Подсудимый должным образом предупрежден, мистер Тревезант, — сказал Кобб. — Можете продолжить оглашение показаний.
Человек, который вслух зачитывал мое признание, сделал паузу и, обернувшись, уставился на меня, явно наслаждаясь и паузой, и своим испепеляющим взором, и всем происходящим. Его лицо было исполнено ненависти и отвращения. Я встретил его взгляд не дрогнув, но и отношения к нему никакого не выказав. Одутловатый, с бычьей шеей и узенькими глазками, он вновь приподнял со стола бумаги и, напружинив толстые ляжки, напористо подался вперед, ткнув воздух узловатым пальцем.
“Вышеупомянутая леди побежала и удалилась на некоторое расстояние от дома, — читал он, — но ее преследовали, догнали и принудили идти за одним из членов группы, который привел ее в дом, где ей показали изуродованное тело ее мужа, затем велели лечь рядом с ним и застрелили. Затем я отправился к дому мистера Джекоба Уильямса”...
Дальше я слушать не стал.
В битком набитом зале сидело человек двести, все по-праздничному принаряженные — женщины в шелковых капорах и шалях с кистями, мужчины в черных деловых сюртуках и мягких кожаных штиблетах; суровые, хмурые, они помаргивали, скрывая слезы, теснясь на скамьях с прямыми спинками, словно собравшиеся стаей молчаливые, внимательные совы, и душная, влажная тишина нарушалась только когда кто-то чихнет или раздастся придушенный трескучий кашель. В безмолвии дышала и потрескивала круглая железная печь, наполняя воздух запахом горящего кедра.
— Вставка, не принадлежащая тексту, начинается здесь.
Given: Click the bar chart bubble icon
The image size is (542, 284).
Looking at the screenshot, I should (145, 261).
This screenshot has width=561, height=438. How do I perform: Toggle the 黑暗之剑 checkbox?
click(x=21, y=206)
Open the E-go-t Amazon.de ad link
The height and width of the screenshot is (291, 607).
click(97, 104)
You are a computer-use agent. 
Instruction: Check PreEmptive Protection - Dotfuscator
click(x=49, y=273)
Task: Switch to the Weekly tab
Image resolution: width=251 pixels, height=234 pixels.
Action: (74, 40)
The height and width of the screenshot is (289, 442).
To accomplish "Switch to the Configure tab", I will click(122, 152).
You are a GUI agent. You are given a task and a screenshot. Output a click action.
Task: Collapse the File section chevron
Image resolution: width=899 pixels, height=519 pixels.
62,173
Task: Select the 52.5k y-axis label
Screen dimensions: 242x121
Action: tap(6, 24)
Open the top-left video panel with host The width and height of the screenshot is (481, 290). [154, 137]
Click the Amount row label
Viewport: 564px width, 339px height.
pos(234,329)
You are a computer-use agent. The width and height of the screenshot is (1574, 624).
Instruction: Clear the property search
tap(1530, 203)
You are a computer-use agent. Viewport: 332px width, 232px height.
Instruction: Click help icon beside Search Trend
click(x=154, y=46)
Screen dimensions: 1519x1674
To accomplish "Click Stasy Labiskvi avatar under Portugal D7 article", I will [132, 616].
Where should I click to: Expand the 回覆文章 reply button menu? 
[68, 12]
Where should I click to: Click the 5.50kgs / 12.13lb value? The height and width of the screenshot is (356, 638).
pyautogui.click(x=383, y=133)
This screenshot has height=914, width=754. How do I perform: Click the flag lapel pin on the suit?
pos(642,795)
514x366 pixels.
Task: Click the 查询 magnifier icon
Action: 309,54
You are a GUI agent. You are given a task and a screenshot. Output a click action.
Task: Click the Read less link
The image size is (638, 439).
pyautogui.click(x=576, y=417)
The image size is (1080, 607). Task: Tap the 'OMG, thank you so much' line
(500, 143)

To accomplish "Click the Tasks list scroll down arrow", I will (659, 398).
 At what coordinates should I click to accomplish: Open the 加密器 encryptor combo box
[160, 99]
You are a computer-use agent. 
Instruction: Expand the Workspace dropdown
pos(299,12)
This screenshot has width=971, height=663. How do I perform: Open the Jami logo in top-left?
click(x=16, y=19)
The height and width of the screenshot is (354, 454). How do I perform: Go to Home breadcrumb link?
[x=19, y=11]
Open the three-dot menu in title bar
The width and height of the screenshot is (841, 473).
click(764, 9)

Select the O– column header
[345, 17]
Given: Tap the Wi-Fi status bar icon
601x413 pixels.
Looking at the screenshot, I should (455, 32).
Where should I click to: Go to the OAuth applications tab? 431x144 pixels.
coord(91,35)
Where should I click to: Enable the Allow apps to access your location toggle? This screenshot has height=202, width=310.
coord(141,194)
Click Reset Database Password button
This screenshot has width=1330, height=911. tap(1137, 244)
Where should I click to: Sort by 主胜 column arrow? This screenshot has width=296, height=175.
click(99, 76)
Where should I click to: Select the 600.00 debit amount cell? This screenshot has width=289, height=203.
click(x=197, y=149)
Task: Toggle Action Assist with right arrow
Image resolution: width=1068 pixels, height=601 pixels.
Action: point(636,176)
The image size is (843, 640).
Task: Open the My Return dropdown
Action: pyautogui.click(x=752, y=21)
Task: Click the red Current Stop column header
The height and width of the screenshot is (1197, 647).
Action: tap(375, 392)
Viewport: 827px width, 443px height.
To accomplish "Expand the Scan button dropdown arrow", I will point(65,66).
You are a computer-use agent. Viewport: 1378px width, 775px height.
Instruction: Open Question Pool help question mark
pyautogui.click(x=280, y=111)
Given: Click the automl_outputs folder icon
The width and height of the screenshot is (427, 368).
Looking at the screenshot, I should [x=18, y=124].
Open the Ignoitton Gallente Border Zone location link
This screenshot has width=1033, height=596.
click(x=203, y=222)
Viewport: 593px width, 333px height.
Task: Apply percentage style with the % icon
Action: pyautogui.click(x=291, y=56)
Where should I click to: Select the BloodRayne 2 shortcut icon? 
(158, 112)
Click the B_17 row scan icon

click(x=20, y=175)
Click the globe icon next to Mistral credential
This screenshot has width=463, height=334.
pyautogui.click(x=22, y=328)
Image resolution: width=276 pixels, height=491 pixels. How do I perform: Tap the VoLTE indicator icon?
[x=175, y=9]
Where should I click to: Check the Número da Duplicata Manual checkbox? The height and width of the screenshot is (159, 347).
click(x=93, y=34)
В помещении становилось жарко, душно, пар оседал на стеклах окон, делал мутными фигуры все еще толпящихся снаружи людей, размывал очертания оставленных у коновязи бричек и легких двуколок “багги”, скрадывал ломаный абрис чахлого соснового лесочка невдалеке. Где-то в задних рядах всхлипывала женщина — тихо, но горестно и уже с каким-то надрывом, с тем особым повторяющимся злым призвуком, что предвещает истерику. Кто-то пытался унять ее — какое там, всхлипыванье продолжалось, безутешное, ритмичное, непрестанное.